Village leaders found someone whom they had assigned
to be our teacher ... he would live with us in the
capital city
during the monsoon. This was great news until the man
showed up! He was congenial, but otherwise someone we
had known only for his gambling, drinking and carousing!
I asked if another person could somehow be found, but
no, Baju was the man.
I prayed strongly against Satan's plan to ruin our work.
I asked God to let Baju become sick or whatever ... just
find us someone else! But when the day came to leave
for the capital there he was, full of energy and ready
to go!
In those days we were very careful about sharing our
faith. We could be reported and our organisation expelled
from the country. (This, in fact, happened three years
later.) Arriving back in the capital I took a New
Testament and set it out. As Baju was surveying our house
he came across the Book. 'May I read this?' he
asked. 'If you want to,' I replied and opened
it to Mark.
Baju had learned to read the national
language as a soldier in the army. He could still do that, but ever
so slowly. He would sound out each word syllable by syllable.
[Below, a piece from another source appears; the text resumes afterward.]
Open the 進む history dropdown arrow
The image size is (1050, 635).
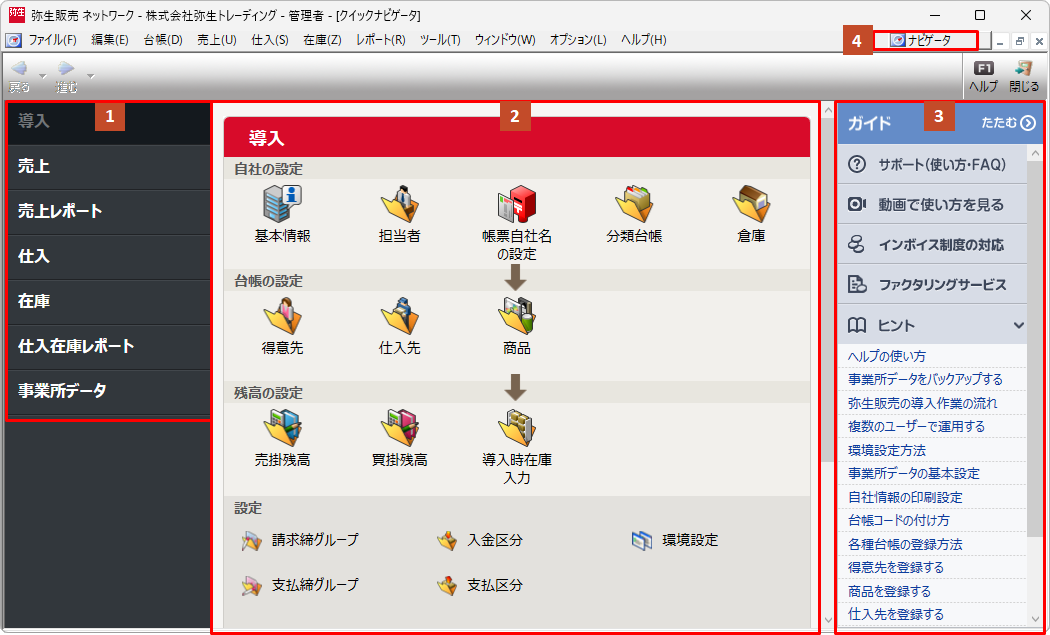91,75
Then at the end of the sentence he would go back and
do it again, and then again, until he could read it fast
enough to make some sense. Slowly moving his finger across
the page Baju read for two or three hours a day.
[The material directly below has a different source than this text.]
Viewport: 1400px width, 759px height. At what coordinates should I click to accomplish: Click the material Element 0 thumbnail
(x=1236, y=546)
Meanwhile, I was working on the grammar and would get
together ten or so examples of a problem I was trying
to unravel. Once I got it laid out, I would go over them
with Baju. That took just a few minutes and then I would
start another set. This gave Baju fifteen minutes or
so to read, which he did, asking me questions along the
way.
After perhaps two-and-a-half weeks, Baju was reaching
the end of Mark's Gospel. Conditions in Bible times were
familiar to him. He had been through famines and locust
plagues. His own relatives had contracted leprosy. They
had been expelled from the village and had died a wretched
and lonely death. Plagues of smallpox, typhoid and cholera
swept through the villages, taking the lives of young
and old. His own Grandfather Aganda, whom he had lived
with as a young boy, was the most powerful Shaman known
in that part of the country. Fear and dread of witchcraft,
demons, and evil spirits filled the lives of all.
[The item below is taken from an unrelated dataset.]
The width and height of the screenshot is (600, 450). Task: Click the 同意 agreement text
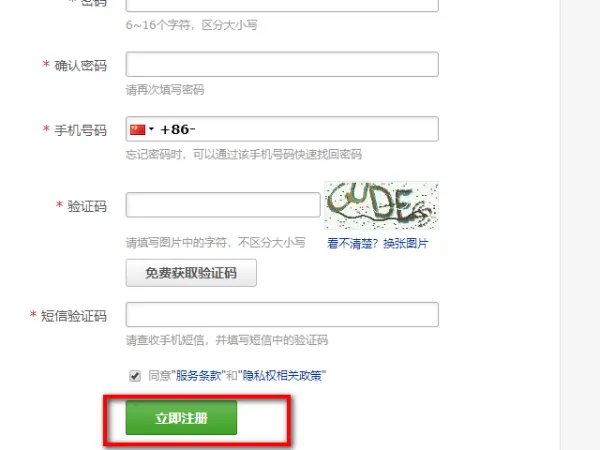point(159,376)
Into their kind of world walked a man called Jesus.
He healed the sick and cast out demons. He made lepers
whole and fed the hungry. He gave life to the dead and
the greatest of sinners found forgiveness. Without a
doubt, this was the Son of God ... how wonderful it must
have been!
But reading on today the story is different: The authorities
have arrested him and given him a mock trial. Now they
have nailed him to a post, something called a cross.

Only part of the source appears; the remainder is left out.